## Records to process:
___

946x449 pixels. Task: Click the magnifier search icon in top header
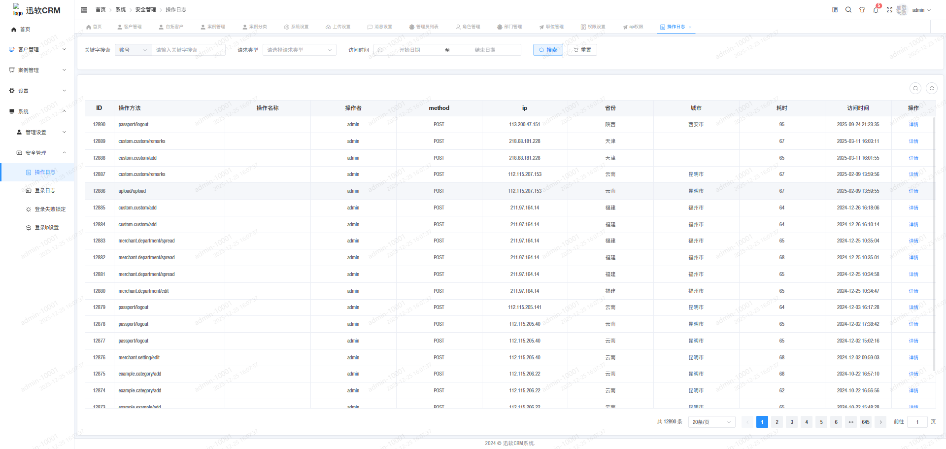[x=848, y=10]
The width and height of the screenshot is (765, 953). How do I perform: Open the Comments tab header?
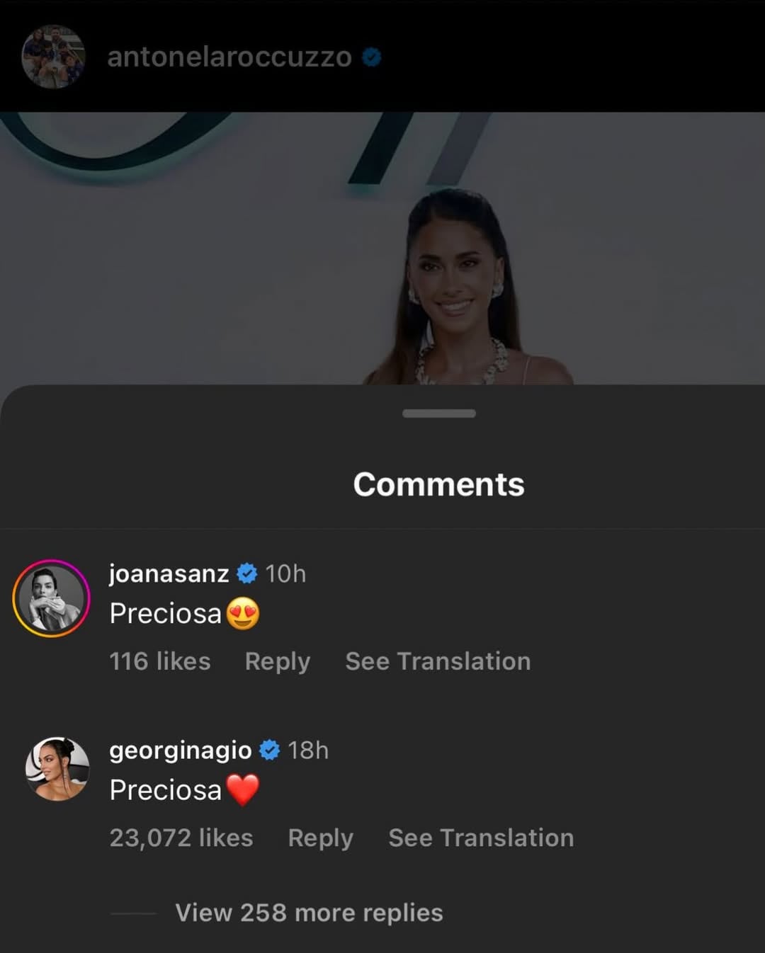[x=438, y=484]
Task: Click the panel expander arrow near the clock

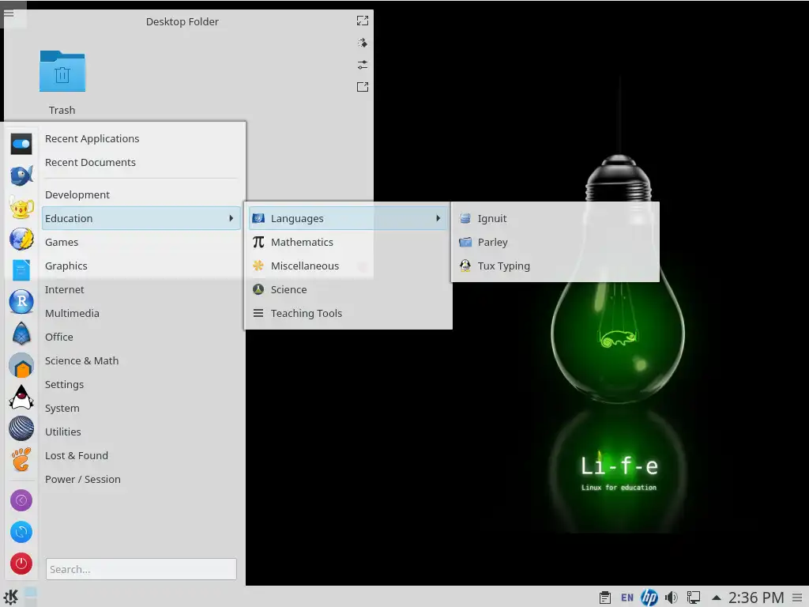Action: coord(715,598)
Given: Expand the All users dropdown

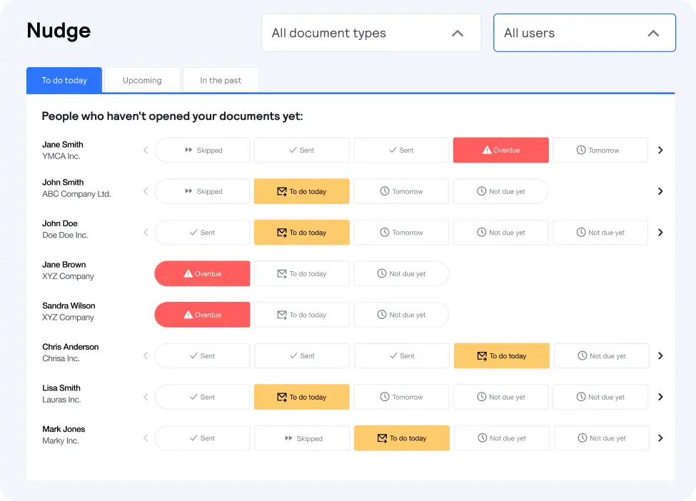Looking at the screenshot, I should click(x=584, y=33).
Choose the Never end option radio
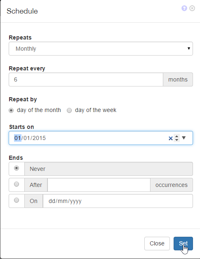The height and width of the screenshot is (259, 200). tap(16, 168)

___

## What this task involves:
Restate each line above exactly, keeping pictures out.

## Answer below:
946x449 pixels. Task: Click the magnifier search icon in top header
[x=848, y=10]
The width and height of the screenshot is (765, 953). How do I perform: Open the Comments tab header?
[x=438, y=484]
Task: Click the panel expander arrow near the clock

Action: coord(715,598)
Given: Expand the All users dropdown

Looking at the screenshot, I should click(x=584, y=33).
Choose the Never end option radio
The height and width of the screenshot is (259, 200). tap(16, 168)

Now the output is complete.